Nuclear Talks at U.N. Open,With Focus on Iran
By NEIL MacFARQUHAR
Published: May 3, 2010
Todd Heisler/The New York Times
Iranian President Mahmoud Ahmadinejad spoke at the United Nations on Monday.

Todd Heisler/The New York Times
Iranian president Mahmoud Ahmadinejad after speaking at the Nuclear Non- Proliferation Treaty (NPT) Review Conference Monday at the United Nations in New York.
As Mr. Ahmadinejad spoke, members of delegations from a number of countries, including the United States and many members of the European Union, walked out of the General Assembly.
In opening the conference, Secretary General Ban Ki-moon had called on Iran to prove that its nuclear program was solely for peaceful purposes and to accept a compromise deal offered to Tehran last fall.
Mr. Ahmadinejad was so eager to knock down claims that Iran was blocking the deal that he started his speech with a denial, even before giving the traditional Muslim blessing at the start of any talk, “In the name of God the merciful, the compassionate.”
Instead, Mr. Ahmadinejad started right in by saying that the ball was not in Iran’s court, but in that of the other negotiators.
“To us, it is an accepted deal,” he said. Under the terms, Iran would send 1,200 kilograms of enriched uranium to Moscow and then to France for refinement into fuel rods for its research reactor in Tehran, which is used for medical purposes.
Though not solving the issue of a suspected military program, the deal was seen as a confidence building measure, but Western states accuse Iran of never giving a clear answer on the proposal. They also say that Iran has demanded, at different times, that the refinement take place on Iranian soil, or that the uranium be refined in smaller increments.
The rest of Mr. Ahmadinejad’s speech focused on the horrors of nuclear war, saying that the United States had earned the enmity of the world for being the first to use nuclear weapons. He singled out the arsenal of Israel as a threat, but did not mention the stockpiles held by China and Russia, which have been dragging their feet about imposing new Security Council sanctions on Iran for its nuclear program.
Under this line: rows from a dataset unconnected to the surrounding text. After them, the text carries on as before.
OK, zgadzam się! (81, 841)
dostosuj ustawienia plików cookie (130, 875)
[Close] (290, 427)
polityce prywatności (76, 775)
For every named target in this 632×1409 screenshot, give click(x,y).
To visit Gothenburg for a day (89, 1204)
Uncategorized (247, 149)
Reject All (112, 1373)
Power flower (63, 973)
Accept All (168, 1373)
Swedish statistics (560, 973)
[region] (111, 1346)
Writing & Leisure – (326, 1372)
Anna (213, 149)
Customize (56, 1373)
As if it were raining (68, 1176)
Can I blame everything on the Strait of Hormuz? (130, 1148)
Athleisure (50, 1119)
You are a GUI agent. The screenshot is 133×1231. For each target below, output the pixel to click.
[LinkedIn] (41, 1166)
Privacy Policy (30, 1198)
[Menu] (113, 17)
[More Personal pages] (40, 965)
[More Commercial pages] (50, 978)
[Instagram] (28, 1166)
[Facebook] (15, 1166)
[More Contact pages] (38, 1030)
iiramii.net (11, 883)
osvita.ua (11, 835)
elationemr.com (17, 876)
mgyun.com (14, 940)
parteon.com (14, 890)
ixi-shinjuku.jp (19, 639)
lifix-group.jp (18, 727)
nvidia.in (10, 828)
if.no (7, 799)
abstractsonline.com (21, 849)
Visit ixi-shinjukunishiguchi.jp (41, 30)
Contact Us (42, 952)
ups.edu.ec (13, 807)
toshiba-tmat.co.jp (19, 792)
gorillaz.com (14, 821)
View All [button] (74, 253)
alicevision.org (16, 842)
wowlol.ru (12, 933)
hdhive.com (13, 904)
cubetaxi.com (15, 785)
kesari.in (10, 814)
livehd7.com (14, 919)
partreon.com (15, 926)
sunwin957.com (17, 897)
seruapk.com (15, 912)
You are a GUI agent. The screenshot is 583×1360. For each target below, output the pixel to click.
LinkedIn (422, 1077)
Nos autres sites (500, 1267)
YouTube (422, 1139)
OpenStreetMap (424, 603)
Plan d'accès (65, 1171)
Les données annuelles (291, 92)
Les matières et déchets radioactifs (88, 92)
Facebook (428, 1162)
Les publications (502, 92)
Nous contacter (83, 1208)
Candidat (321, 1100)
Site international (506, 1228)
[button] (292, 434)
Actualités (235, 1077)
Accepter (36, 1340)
Lawrence Cannon, Canada’s foreign minister, dismissed the Iranian leader’s speech as a “publicity stunt” and said the world still demanded that Iran comply with Security Council resolutions about its nuclear program. But Mr. Cannon and other foreign ministers also said they did not want the issue of Iran to completely hijack the conference, since there were other disarmament issues that needed addressing.
Mr. Ban said the conference negotiations, due to last until the end of May, should focus on a few central issues: more nuclear arms cuts; greater transparency in national nuclear programs; getting the three states outside the treaty — India, Pakistan and Israel — to sign it; and a nuclear-weapons-free zone in the Middle East.
But amid the standard calls for arms cuts at the conference, the main drama is shaping up to be the showdown over Iran’s nuclear program, with Mr. Ahmadinejad’s speech marking a rare appearance by a head of state.
Mr. Ban called on Iran to comply with Security Council resolutions demanding that it stop enriching uranium and to cooperate with the International Atomic Energy Agency in answering outstanding questions about whether its program was peaceful or aimed at developing a nuclear weapon.
“The onus is on Iran to clarify the doubts and concerns about its program,” Mr. Ban said, with President Ahmadinejad sitting impassively in the audience, listening to a translation of the speech through an earpiece.
Mr. Ban said that the need to strengthen the nonproliferation treaty remained as important as ever, given the expanding number of countries with nuclear programs and the possible threat of nuclear terrorism.
“The nuclear threat remains real,” Mr. Ban said. “It has evolved in new and varied forms.”
Mr. Ban also called on North Korea to return to negotiations over its nuclear program. North Korea, which has tested nuclear devices, withdrew from the nonproliferation treaty in 2003.
Yukiya Amano, the director general of the International Atomic Energy Agency, singled out Iran, North Korea and Syria for their lack of cooperation with the agency. North Korea has refused any cooperation with the agency since April 2009, he said, while Syria has refused to engage since June 2008 over questions about what officials suspect was a nuclear facility imported from North Korea and destroyed by Israel.
Mr. Amano said Iran needed to comply with the safeguards agreement it had signed with his agency. The agency “remains unable to confirm that all nuclear material is in peaceful activities because Iran has not provided the necessary cooperation,” he said, adding that Iran should “clarify activities with a possible military dimension.”